● EXERCISE AIM
Which lines in the records below contain the word "checkbox"? Report each of them.

● SUPPLIED MATERIAL
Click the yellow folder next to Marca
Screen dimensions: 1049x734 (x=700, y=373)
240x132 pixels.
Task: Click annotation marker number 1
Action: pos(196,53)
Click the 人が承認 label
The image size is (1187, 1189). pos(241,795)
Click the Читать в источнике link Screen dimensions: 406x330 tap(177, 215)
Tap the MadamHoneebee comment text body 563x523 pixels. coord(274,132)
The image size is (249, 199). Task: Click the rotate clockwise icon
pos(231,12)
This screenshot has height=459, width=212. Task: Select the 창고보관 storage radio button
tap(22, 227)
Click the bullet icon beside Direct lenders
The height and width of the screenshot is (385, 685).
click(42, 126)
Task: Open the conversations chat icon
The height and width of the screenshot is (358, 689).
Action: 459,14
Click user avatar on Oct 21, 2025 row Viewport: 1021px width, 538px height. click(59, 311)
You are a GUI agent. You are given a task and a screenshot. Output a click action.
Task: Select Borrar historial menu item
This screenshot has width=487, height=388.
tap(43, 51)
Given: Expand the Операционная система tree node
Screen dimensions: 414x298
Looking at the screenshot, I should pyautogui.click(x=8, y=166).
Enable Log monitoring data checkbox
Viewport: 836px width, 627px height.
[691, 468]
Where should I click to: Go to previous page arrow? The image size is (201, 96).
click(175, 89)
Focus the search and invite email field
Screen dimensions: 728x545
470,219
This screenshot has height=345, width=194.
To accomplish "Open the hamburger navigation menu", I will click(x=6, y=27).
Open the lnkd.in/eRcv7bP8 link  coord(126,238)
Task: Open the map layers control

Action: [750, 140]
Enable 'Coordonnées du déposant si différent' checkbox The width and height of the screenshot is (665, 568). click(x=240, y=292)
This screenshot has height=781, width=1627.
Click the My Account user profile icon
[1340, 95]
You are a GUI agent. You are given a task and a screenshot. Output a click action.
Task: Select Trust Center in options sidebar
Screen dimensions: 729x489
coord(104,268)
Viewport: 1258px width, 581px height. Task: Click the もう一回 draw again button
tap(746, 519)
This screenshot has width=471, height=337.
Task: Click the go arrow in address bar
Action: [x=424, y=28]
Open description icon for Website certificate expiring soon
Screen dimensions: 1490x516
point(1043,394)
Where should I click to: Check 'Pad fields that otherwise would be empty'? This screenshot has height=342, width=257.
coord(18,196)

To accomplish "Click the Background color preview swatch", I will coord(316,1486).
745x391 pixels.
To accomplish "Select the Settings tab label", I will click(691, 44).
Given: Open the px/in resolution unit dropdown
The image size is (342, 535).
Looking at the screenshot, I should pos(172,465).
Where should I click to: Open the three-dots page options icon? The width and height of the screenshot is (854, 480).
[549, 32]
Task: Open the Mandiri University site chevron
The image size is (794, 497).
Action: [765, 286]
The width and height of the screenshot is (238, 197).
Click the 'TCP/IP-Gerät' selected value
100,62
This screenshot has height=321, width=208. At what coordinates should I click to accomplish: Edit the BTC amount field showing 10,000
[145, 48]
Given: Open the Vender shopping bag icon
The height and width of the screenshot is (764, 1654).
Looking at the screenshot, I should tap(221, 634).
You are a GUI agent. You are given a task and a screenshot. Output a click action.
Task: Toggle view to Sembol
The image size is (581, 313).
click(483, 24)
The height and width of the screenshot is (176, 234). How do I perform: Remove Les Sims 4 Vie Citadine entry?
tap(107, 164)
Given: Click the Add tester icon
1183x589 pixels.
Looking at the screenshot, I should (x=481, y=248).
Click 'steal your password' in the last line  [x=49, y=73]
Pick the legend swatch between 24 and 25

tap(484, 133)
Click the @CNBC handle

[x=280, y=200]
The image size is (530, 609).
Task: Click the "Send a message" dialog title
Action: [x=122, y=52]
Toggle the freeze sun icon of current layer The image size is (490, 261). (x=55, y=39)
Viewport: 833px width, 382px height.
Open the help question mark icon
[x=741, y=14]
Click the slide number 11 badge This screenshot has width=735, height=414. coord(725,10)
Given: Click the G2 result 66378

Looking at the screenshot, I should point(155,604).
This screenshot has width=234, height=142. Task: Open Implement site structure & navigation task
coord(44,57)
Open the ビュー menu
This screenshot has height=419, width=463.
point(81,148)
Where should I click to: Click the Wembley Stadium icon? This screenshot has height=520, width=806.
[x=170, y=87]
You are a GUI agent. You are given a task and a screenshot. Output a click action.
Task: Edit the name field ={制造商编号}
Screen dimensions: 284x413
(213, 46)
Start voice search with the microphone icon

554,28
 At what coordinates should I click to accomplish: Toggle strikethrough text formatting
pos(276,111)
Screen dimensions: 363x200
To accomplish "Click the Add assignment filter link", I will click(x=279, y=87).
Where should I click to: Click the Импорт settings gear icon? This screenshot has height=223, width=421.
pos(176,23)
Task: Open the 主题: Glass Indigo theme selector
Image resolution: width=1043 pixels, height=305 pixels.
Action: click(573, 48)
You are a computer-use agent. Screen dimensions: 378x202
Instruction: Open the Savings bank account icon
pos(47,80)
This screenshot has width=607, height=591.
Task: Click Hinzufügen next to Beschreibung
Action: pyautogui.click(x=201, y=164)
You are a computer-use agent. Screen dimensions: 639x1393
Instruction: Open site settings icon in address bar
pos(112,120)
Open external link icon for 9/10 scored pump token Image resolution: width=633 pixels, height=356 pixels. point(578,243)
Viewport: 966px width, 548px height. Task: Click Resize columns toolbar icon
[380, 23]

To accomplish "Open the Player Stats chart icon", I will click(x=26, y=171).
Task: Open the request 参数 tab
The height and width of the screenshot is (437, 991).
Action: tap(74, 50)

● ANSWER TO THIS PROBLEM
Enable Log monitoring data checkbox
Enable 'Coordonnées du déposant si différent' checkbox The width and height of the screenshot is (665, 568). click(x=240, y=292)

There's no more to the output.